__Information supplied__:
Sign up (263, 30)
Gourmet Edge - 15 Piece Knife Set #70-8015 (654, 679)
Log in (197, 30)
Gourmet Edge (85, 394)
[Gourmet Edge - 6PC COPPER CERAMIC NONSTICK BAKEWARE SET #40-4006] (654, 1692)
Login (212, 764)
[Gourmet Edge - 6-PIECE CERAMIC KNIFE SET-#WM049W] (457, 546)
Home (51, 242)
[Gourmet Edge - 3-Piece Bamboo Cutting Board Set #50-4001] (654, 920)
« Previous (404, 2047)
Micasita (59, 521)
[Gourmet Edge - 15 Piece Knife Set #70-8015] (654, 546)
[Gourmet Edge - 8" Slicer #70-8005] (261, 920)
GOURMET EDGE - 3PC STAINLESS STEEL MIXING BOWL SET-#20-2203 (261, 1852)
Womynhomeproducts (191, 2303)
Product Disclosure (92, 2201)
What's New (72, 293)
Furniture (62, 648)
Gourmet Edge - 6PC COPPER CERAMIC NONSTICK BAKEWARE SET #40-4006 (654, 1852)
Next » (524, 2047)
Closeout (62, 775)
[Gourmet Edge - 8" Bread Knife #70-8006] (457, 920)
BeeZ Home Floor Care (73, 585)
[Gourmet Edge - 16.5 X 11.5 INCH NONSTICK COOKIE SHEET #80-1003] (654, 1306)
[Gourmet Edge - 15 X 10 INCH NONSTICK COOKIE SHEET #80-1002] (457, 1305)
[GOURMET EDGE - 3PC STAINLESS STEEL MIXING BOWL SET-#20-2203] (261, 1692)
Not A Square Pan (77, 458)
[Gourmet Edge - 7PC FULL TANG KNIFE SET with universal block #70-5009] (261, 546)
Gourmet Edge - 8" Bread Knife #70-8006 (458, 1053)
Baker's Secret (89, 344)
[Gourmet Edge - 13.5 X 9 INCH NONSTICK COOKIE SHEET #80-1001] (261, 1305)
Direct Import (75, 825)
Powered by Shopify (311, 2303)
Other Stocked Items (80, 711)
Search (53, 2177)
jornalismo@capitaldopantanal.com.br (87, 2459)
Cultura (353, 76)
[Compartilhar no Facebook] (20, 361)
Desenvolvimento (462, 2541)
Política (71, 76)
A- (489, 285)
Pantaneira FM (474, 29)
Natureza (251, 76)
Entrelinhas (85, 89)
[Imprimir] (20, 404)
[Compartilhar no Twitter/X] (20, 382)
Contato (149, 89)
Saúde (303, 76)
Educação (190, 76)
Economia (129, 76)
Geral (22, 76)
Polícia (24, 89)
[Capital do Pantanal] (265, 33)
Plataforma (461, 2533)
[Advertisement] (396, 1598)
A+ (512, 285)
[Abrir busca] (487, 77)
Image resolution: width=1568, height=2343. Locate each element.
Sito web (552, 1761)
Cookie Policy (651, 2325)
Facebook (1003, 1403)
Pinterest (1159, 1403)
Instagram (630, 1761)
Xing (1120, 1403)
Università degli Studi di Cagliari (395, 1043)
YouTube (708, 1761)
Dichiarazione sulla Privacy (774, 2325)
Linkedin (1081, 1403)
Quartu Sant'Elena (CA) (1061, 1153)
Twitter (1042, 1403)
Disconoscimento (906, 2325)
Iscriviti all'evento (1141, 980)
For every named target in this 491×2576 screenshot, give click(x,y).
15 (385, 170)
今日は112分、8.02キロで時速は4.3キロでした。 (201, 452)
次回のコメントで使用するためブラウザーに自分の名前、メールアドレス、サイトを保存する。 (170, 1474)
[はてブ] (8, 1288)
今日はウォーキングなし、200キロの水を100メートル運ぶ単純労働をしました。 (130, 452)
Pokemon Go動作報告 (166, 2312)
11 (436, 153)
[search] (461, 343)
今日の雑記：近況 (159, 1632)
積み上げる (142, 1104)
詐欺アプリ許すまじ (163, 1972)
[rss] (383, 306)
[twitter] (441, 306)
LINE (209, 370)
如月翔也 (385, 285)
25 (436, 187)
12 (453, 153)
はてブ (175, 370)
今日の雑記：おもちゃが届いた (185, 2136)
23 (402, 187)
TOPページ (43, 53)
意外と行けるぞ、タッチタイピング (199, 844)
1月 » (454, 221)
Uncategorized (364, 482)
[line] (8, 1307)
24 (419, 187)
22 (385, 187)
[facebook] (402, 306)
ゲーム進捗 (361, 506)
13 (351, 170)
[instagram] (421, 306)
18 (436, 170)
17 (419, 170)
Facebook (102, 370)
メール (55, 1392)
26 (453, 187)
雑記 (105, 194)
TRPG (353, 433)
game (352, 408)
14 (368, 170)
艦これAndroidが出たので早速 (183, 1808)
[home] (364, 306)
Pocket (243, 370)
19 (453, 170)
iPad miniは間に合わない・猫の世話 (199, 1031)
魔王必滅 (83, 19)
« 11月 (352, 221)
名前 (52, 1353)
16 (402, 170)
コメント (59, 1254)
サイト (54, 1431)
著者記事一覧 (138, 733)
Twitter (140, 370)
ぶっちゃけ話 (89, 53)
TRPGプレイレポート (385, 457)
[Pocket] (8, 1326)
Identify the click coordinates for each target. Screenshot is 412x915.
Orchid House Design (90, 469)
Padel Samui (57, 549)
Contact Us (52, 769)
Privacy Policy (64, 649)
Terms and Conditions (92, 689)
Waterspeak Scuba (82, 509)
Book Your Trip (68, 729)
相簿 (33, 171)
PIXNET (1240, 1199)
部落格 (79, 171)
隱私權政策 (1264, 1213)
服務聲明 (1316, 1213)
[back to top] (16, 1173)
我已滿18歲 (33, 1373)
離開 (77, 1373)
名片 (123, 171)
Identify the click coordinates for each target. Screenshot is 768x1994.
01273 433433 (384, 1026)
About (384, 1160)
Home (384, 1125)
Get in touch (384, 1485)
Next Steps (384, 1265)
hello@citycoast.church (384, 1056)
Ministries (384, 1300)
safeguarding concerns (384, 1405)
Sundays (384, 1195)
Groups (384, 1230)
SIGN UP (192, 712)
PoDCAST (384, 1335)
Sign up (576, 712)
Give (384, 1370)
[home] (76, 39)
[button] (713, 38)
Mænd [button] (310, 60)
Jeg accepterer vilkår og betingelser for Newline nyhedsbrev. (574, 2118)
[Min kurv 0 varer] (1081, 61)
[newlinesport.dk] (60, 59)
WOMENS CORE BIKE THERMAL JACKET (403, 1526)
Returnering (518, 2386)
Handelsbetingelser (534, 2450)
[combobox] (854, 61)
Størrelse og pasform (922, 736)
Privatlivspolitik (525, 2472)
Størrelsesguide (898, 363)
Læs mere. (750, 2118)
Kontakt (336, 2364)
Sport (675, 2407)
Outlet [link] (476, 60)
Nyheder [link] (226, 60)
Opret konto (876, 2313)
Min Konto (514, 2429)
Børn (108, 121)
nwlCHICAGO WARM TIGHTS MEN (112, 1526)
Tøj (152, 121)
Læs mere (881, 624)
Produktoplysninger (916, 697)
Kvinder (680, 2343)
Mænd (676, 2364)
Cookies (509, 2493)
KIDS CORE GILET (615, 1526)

__Work request__: An exact copy of every record is required here.

__Reply to the task__:
Sign up (263, 30)
Gourmet Edge - 15 Piece Knife Set #70-8015 (654, 679)
Log in (197, 30)
Gourmet Edge (85, 394)
[Gourmet Edge - 6PC COPPER CERAMIC NONSTICK BAKEWARE SET #40-4006] (654, 1692)
Login (212, 764)
[Gourmet Edge - 6-PIECE CERAMIC KNIFE SET-#WM049W] (457, 546)
Home (51, 242)
[Gourmet Edge - 3-Piece Bamboo Cutting Board Set #50-4001] (654, 920)
« Previous (404, 2047)
Micasita (59, 521)
[Gourmet Edge - 15 Piece Knife Set #70-8015] (654, 546)
[Gourmet Edge - 8" Slicer #70-8005] (261, 920)
GOURMET EDGE - 3PC STAINLESS STEEL MIXING BOWL SET-#20-2203 (261, 1852)
Womynhomeproducts (191, 2303)
Product Disclosure (92, 2201)
What's New (72, 293)
Furniture (62, 648)
Gourmet Edge - 6PC COPPER CERAMIC NONSTICK BAKEWARE SET #40-4006 (654, 1852)
Next » (524, 2047)
Closeout (62, 775)
[Gourmet Edge - 8" Bread Knife #70-8006] (457, 920)
BeeZ Home Floor Care (73, 585)
[Gourmet Edge - 16.5 X 11.5 INCH NONSTICK COOKIE SHEET #80-1003] (654, 1306)
[Gourmet Edge - 15 X 10 INCH NONSTICK COOKIE SHEET #80-1002] (457, 1305)
[GOURMET EDGE - 3PC STAINLESS STEEL MIXING BOWL SET-#20-2203] (261, 1692)
Not A Square Pan (77, 458)
[Gourmet Edge - 7PC FULL TANG KNIFE SET with universal block #70-5009] (261, 546)
Gourmet Edge - 8" Bread Knife #70-8006 (458, 1053)
Baker's Secret (89, 344)
[Gourmet Edge - 13.5 X 9 INCH NONSTICK COOKIE SHEET #80-1001] (261, 1305)
Direct Import (75, 825)
Powered by Shopify (311, 2303)
Other Stocked Items (80, 711)
Search (53, 2177)
jornalismo@capitaldopantanal.com.br (87, 2459)
Cultura (353, 76)
[Compartilhar no Facebook] (20, 361)
Desenvolvimento (462, 2541)
Política (71, 76)
A- (489, 285)
Pantaneira FM (474, 29)
Natureza (251, 76)
Entrelinhas (85, 89)
[Imprimir] (20, 404)
[Compartilhar no Twitter/X] (20, 382)
Contato (149, 89)
Saúde (303, 76)
Educação (190, 76)
Economia (129, 76)
Geral (22, 76)
Polícia (24, 89)
[Capital do Pantanal] (265, 33)
Plataforma (461, 2533)
[Advertisement] (396, 1598)
A+ (512, 285)
[Abrir busca] (487, 77)
Image resolution: width=1568, height=2343. Locate each element.
Sito web (552, 1761)
Cookie Policy (651, 2325)
Facebook (1003, 1403)
Pinterest (1159, 1403)
Instagram (630, 1761)
Xing (1120, 1403)
Università degli Studi di Cagliari (395, 1043)
YouTube (708, 1761)
Dichiarazione sulla Privacy (774, 2325)
Linkedin (1081, 1403)
Quartu Sant'Elena (CA) (1061, 1153)
Twitter (1042, 1403)
Disconoscimento (906, 2325)
Iscriviti all'evento (1141, 980)
For every named target in this 491×2576 screenshot, give click(x,y).
15 (385, 170)
今日は112分、8.02キロで時速は4.3キロでした。 (201, 452)
次回のコメントで使用するためブラウザーに自分の名前、メールアドレス、サイトを保存する。 (170, 1474)
[はてブ] (8, 1288)
今日はウォーキングなし、200キロの水を100メートル運ぶ単純労働をしました。 (130, 452)
Pokemon Go動作報告 (166, 2312)
11 (436, 153)
[search] (461, 343)
今日の雑記：近況 (159, 1632)
積み上げる (142, 1104)
詐欺アプリ許すまじ (163, 1972)
[rss] (383, 306)
[twitter] (441, 306)
LINE (209, 370)
如月翔也 (385, 285)
25 (436, 187)
12 (453, 153)
はてブ (175, 370)
今日の雑記：おもちゃが届いた (185, 2136)
23 (402, 187)
TOPページ (43, 53)
意外と行けるぞ、タッチタイピング (199, 844)
1月 » (454, 221)
Uncategorized (364, 482)
[line] (8, 1307)
24 (419, 187)
22 (385, 187)
[facebook] (402, 306)
ゲーム進捗 (361, 506)
13 (351, 170)
[instagram] (421, 306)
18 (436, 170)
17 (419, 170)
Facebook (102, 370)
メール (55, 1392)
26 (453, 187)
雑記 (105, 194)
TRPG (353, 433)
game (352, 408)
14 (368, 170)
艦これAndroidが出たので早速 (183, 1808)
[home] (364, 306)
Pocket (243, 370)
19 (453, 170)
iPad miniは間に合わない・猫の世話 (199, 1031)
魔王必滅 (83, 19)
« 11月 (352, 221)
名前 (52, 1353)
16 (402, 170)
コメント (59, 1254)
サイト (54, 1431)
著者記事一覧 (138, 733)
Twitter (140, 370)
ぶっちゃけ話 (89, 53)
TRPGプレイレポート (385, 457)
[Pocket] (8, 1326)
Identify the click coordinates for each target. Screenshot is 412x915.
Orchid House Design (90, 469)
Padel Samui (57, 549)
Contact Us (52, 769)
Privacy Policy (64, 649)
Terms and Conditions (92, 689)
Waterspeak Scuba (82, 509)
Book Your Trip (68, 729)
相簿 (33, 171)
PIXNET (1240, 1199)
部落格 (79, 171)
隱私權政策 (1264, 1213)
服務聲明 (1316, 1213)
[back to top] (16, 1173)
我已滿18歲 (33, 1373)
離開 (77, 1373)
名片 (123, 171)
Identify the click coordinates for each target. Screenshot is 768x1994.
01273 433433 (384, 1026)
About (384, 1160)
Home (384, 1125)
Get in touch (384, 1485)
Next Steps (384, 1265)
hello@citycoast.church (384, 1056)
Ministries (384, 1300)
safeguarding concerns (384, 1405)
Sundays (384, 1195)
Groups (384, 1230)
SIGN UP (192, 712)
PoDCAST (384, 1335)
Sign up (576, 712)
Give (384, 1370)
[home] (76, 39)
[button] (713, 38)
Mænd [button] (310, 60)
Jeg accepterer vilkår og betingelser for Newline nyhedsbrev. (574, 2118)
[Min kurv 0 varer] (1081, 61)
[newlinesport.dk] (60, 59)
WOMENS CORE BIKE THERMAL JACKET (403, 1526)
Returnering (518, 2386)
Handelsbetingelser (534, 2450)
[combobox] (854, 61)
Størrelse og pasform (922, 736)
Privatlivspolitik (525, 2472)
Størrelsesguide (898, 363)
Læs mere. (750, 2118)
Kontakt (336, 2364)
Sport (675, 2407)
Outlet [link] (476, 60)
Nyheder [link] (226, 60)
Opret konto (876, 2313)
Min Konto (514, 2429)
Børn (108, 121)
nwlCHICAGO WARM TIGHTS MEN (112, 1526)
Tøj (152, 121)
Læs mere (881, 624)
Produktoplysninger (916, 697)
Kvinder (680, 2343)
Mænd (676, 2364)
Cookies (509, 2493)
KIDS CORE GILET (615, 1526)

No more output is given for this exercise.